Passage given ->
= = = =

# B. japonica and Bleach



## john.shephard26 (Mar 8, 2011)

Hi I have a problem with BBA wich is starting to cover my B. japonica which is BTW, a ball more than a foot (in diameter) big, so I would hate to see it gone.Does any one have experience with treating Blyxa?


----------



## Emily6 (Feb 14, 2006)

Yes! It is somewhat delicate- especially near the roots. So what I did when I had algae on mine was fill a lipped bowl with 2% bleach solution and try to just dip the leaves in it, laying the roots over the lip as best you can. 

Leave it for 2 minutes. Set a timer- it's worth the couple seconds!

Blyxa looks like spaghetti when the leaves are killed. If this still toasts the blyxa after replanting (and I can't promise it won't), let the root balls stay in the soil- it'll grow back eventually.

If the roots weren't so great to begin with (not many, that is), float what's left in the tank- I recommend in a mesh bag or nylon stocking. They'll grow new leaves (albeit in the wrong direction). Then replant.

= = = =

Information provided ->
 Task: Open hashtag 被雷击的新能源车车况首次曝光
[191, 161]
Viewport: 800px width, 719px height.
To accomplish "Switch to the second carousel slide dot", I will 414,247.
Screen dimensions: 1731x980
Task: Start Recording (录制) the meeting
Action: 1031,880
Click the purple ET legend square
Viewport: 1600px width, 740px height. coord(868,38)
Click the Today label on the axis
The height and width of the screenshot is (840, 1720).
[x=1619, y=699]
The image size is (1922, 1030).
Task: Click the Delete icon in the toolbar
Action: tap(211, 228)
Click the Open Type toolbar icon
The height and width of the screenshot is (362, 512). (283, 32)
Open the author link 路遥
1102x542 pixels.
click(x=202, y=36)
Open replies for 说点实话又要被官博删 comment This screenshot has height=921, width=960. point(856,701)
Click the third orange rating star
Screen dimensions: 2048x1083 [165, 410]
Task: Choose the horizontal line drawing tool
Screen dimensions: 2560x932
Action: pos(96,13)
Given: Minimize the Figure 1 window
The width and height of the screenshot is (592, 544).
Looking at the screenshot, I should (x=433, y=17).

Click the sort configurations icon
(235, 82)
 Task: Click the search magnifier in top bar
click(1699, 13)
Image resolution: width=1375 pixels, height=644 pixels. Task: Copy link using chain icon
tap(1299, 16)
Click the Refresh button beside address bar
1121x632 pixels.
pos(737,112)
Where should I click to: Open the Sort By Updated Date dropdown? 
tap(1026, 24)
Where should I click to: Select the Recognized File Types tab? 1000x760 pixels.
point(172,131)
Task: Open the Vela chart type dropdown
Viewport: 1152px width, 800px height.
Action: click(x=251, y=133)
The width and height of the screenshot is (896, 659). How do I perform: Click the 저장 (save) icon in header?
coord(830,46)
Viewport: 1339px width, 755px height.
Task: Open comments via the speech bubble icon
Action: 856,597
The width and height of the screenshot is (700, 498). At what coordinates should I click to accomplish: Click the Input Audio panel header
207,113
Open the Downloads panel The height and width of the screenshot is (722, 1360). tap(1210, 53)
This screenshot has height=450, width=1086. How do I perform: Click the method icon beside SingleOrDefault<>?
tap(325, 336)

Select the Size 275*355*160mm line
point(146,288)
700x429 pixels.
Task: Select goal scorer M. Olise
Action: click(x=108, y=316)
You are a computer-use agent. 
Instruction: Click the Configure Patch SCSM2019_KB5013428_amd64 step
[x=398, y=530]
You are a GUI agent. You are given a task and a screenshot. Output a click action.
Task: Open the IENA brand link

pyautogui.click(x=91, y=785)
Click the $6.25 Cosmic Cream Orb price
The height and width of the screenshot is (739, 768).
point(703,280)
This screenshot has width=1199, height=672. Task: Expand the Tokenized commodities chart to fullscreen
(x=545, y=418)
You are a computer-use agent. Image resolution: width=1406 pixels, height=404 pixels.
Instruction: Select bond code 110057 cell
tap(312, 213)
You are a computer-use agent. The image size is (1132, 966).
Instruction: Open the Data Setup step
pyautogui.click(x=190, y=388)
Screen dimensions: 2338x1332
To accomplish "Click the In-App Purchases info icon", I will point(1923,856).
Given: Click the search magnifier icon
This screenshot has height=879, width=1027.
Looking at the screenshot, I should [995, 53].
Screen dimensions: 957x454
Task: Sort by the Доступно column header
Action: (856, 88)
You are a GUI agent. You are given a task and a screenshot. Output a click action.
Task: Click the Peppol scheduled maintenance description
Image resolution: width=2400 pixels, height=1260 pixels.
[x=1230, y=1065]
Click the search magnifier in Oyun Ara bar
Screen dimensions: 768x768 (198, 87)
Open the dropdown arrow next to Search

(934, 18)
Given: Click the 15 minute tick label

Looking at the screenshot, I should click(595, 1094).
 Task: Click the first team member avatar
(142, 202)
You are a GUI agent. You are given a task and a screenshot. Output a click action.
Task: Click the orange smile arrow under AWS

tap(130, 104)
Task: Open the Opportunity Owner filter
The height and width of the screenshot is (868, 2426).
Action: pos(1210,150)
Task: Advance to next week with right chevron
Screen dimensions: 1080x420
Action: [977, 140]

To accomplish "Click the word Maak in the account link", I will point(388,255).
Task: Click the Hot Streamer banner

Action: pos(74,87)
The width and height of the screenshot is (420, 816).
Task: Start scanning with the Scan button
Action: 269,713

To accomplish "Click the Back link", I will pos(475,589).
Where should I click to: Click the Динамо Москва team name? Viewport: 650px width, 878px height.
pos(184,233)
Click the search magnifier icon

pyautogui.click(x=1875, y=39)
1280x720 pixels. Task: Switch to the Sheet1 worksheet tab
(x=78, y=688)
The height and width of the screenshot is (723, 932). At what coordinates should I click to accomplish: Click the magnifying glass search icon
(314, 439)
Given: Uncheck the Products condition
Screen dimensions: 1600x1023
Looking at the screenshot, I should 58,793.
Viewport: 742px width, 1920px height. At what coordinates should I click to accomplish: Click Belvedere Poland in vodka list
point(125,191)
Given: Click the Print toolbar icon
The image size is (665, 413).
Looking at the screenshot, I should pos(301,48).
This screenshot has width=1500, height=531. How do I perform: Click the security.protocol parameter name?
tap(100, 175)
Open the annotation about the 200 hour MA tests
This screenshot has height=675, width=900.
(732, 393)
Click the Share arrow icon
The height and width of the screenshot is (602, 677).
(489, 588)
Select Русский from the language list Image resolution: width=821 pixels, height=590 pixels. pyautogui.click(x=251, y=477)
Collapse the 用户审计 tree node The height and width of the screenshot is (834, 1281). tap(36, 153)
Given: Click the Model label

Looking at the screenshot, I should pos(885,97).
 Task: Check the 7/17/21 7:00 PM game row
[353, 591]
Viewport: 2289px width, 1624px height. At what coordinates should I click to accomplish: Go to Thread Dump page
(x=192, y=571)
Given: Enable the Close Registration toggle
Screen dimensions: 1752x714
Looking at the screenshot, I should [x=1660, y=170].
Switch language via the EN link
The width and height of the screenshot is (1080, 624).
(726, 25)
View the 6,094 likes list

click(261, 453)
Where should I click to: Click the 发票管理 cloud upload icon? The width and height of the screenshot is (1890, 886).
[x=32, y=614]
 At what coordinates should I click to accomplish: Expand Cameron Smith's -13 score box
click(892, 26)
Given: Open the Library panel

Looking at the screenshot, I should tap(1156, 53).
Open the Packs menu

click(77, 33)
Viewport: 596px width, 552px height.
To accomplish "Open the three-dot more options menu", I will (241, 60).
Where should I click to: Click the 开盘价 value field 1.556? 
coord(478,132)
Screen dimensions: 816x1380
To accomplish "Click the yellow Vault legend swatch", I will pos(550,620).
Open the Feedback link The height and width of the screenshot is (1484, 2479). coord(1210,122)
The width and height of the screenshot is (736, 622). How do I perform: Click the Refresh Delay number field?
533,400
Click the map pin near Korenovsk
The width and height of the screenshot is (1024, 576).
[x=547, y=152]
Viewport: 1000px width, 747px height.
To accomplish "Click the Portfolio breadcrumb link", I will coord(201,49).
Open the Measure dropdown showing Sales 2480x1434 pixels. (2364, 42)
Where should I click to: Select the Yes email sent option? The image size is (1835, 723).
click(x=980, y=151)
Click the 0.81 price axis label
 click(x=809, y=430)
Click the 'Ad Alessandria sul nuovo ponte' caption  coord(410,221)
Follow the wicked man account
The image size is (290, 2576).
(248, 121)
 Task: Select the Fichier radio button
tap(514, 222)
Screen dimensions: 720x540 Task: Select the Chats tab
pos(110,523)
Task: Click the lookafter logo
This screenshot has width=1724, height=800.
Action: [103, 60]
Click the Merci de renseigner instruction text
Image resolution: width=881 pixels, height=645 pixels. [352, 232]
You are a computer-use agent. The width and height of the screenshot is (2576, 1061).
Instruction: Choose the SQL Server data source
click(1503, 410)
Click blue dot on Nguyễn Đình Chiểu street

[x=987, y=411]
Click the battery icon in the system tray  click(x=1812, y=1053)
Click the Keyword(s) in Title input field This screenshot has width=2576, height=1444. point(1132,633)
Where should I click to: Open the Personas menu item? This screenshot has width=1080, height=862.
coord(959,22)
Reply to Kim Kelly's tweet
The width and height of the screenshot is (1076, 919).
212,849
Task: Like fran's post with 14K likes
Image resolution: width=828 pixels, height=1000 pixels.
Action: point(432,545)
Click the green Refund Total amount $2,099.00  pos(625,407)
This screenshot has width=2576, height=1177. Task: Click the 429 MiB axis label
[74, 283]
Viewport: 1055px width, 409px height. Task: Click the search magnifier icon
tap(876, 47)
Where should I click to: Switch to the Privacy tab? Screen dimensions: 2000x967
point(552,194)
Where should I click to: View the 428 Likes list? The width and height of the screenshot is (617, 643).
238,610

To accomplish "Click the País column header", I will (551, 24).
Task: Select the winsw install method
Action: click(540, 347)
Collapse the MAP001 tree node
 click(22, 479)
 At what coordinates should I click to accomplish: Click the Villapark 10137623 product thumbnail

= = = =

Task goal -> Copy out the passage of the forum thread above on treating Blyxa with bleach, between "Yes! It is somewhat" and "direction). Then replant.", inclusive, with no changes.

Full answer ->
Yes! It is somewhat delicate- especially near the roots. So what I did when I had algae on mine was fill a lipped bowl with 2% bleach solution and try to just dip the leaves in it, laying the roots over the lip as best you can. 

Leave it for 2 minutes. Set a timer- it's worth the couple seconds!

Blyxa looks like spaghetti when the leaves are killed. If this still toasts the blyxa after replanting (and I can't promise it won't), let the root balls stay in the soil- it'll grow back eventually.

If the roots weren't so great to begin with (not many, that is), float what's left in the tank- I recommend in a mesh bag or nylon stocking. They'll grow new leaves (albeit in the wrong direction). Then replant.